Asıl güçlük, Risale-i Nur’un rağbet gördüğü ve savunulmaya da hiç ihtiyacının olmadığı zamanlarda ortaya çıkmaktadır. Zira böyle zamanlar, Risale-i Nur üzerinden maddî veya manevî kazanç sağlama heveslerinin depreştiği zamanlar olduğu gibi, bilen veya bilmeyen herkesin gelişigüzel konuştuğu ve akılsız dostların akıllı düşmanları mumla arattığı zamanlardır.

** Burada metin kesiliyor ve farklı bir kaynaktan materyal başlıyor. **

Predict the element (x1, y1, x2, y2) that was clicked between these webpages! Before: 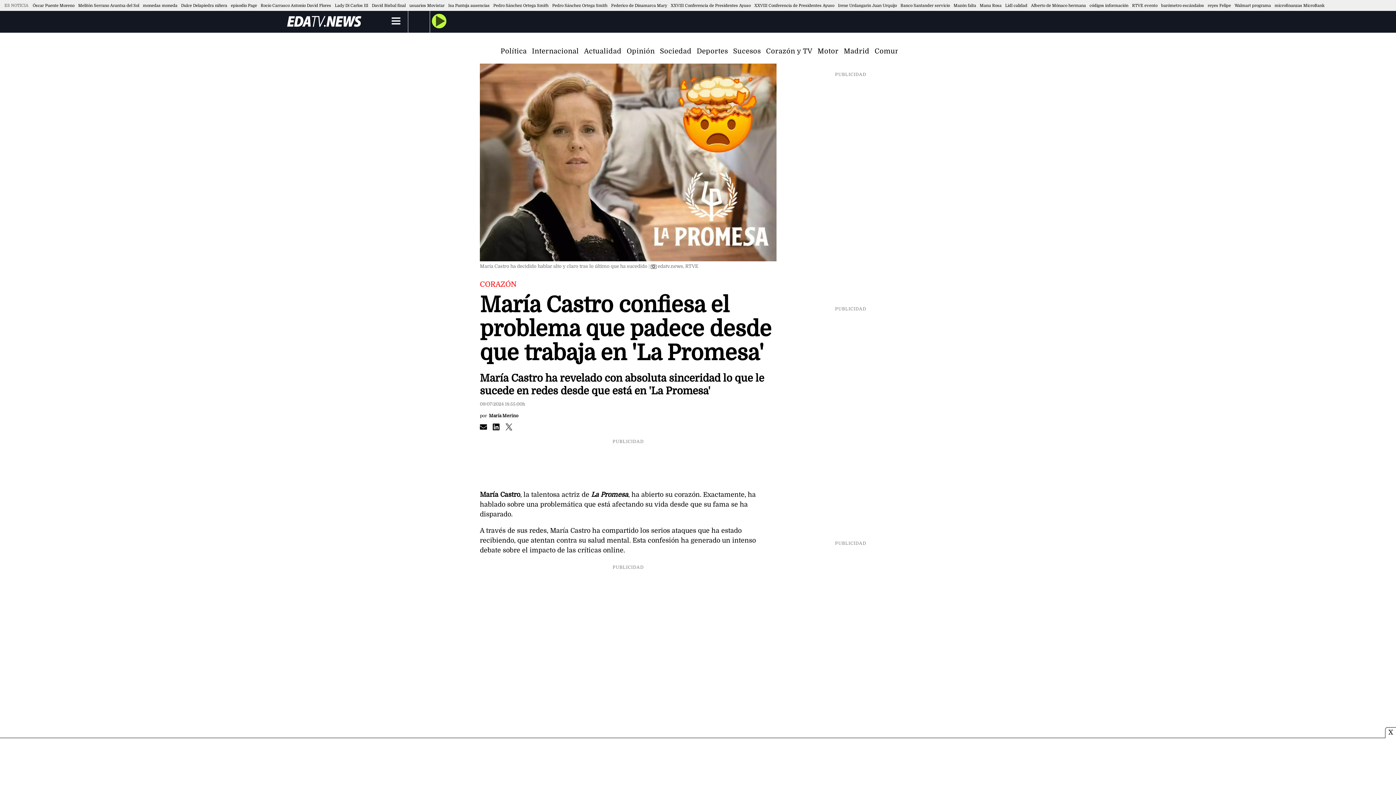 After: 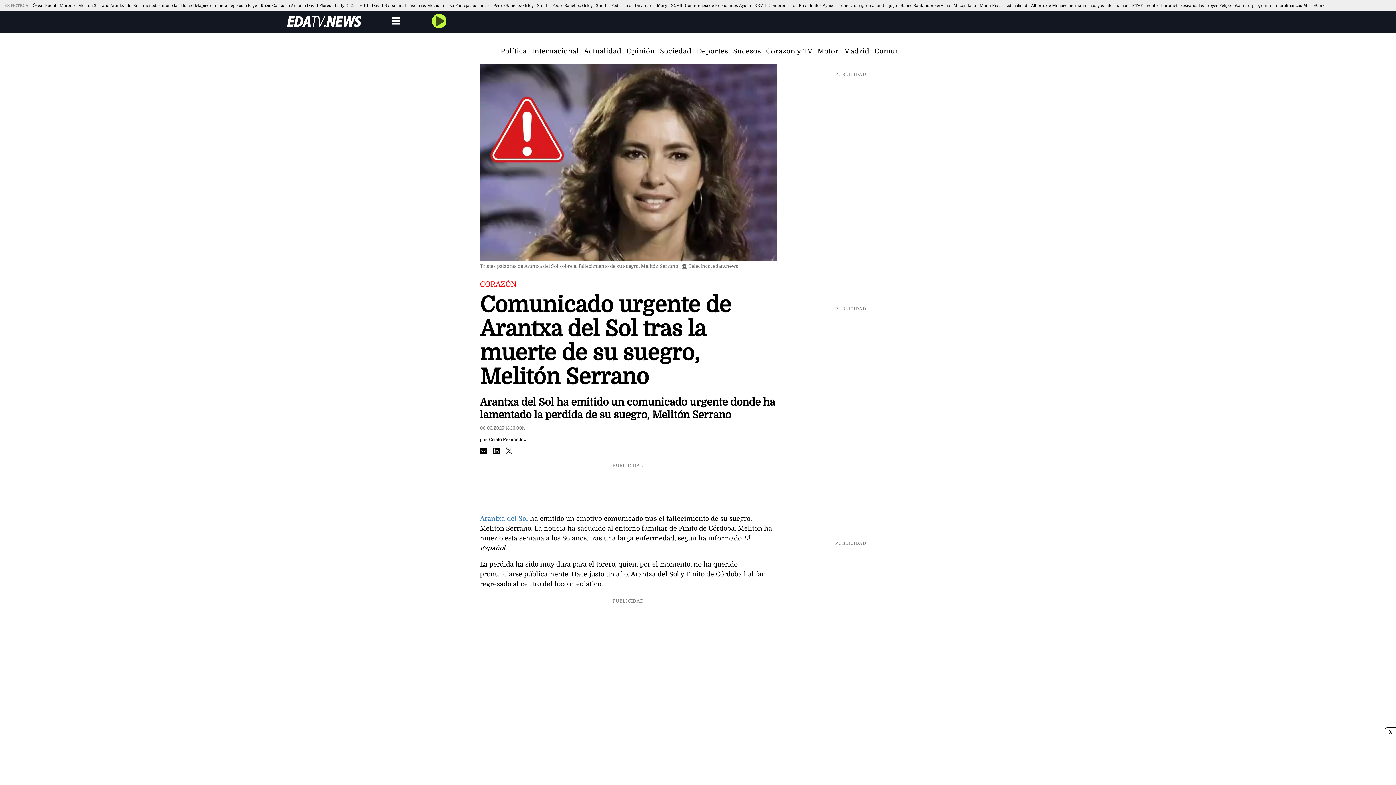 Action: bbox: (78, 3, 139, 7) label: Melitón Serrano Arantxa del SolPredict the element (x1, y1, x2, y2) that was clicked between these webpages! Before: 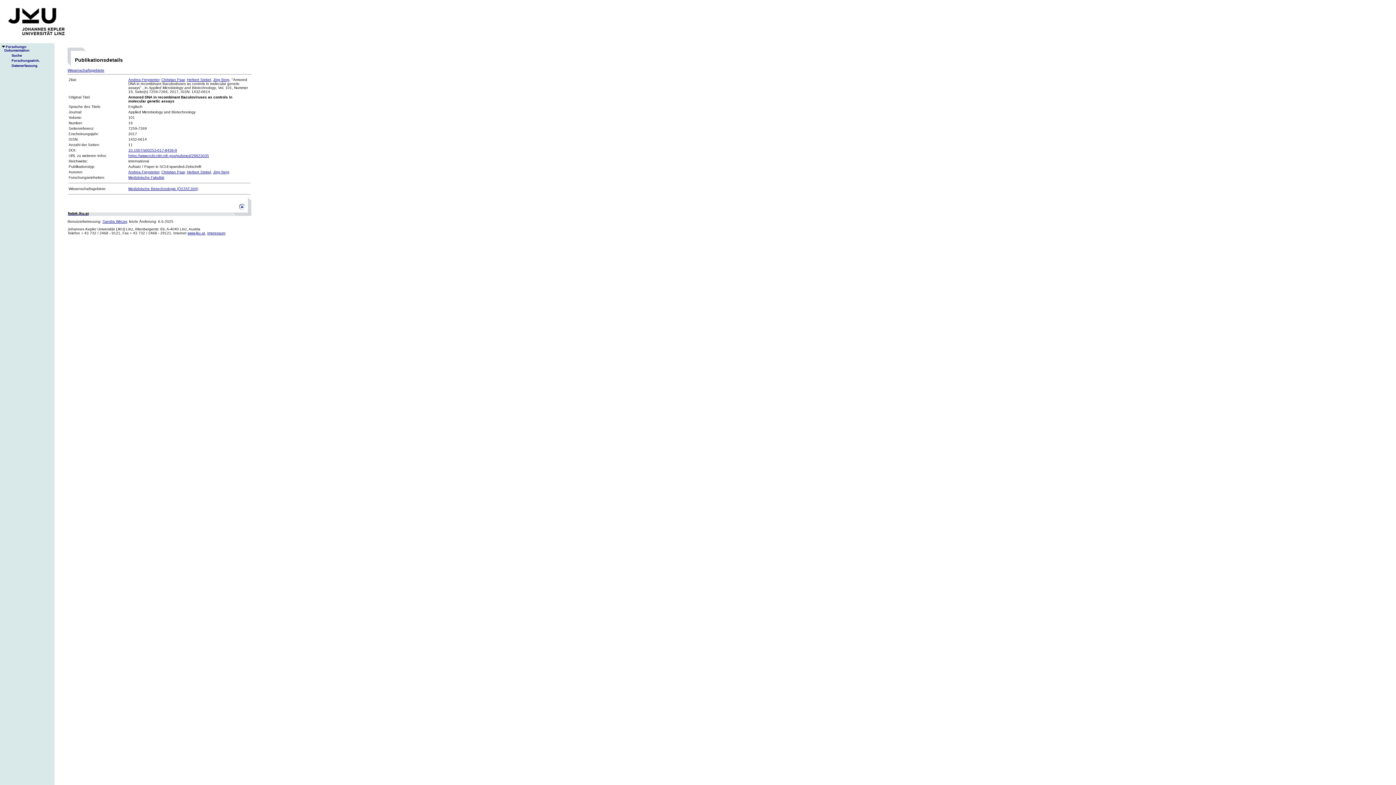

Bugün Risale-i Nur, yasaklanmak bir yana dursun, devletin en yüksek seviyedeki ilgi ve itibarına mazhar oluyor. Bediüzzaman’ın adı, ülke yöneticilerinin dilinden düşmüyor. Bediüzzaman’ın en büyük hayallerinden biri olan, Risale-i Nur’un devlet himayesine alınması ve Diyanet İşleri Başkanlığı tarafından yayınlanması gerçekleşmiş bulunuyor. Gazetelerde Bediüzzaman’dan ve Risale-i Nur’dan bahseden beş on tane yazının yayınlanmadığı bir gün geçmiyor.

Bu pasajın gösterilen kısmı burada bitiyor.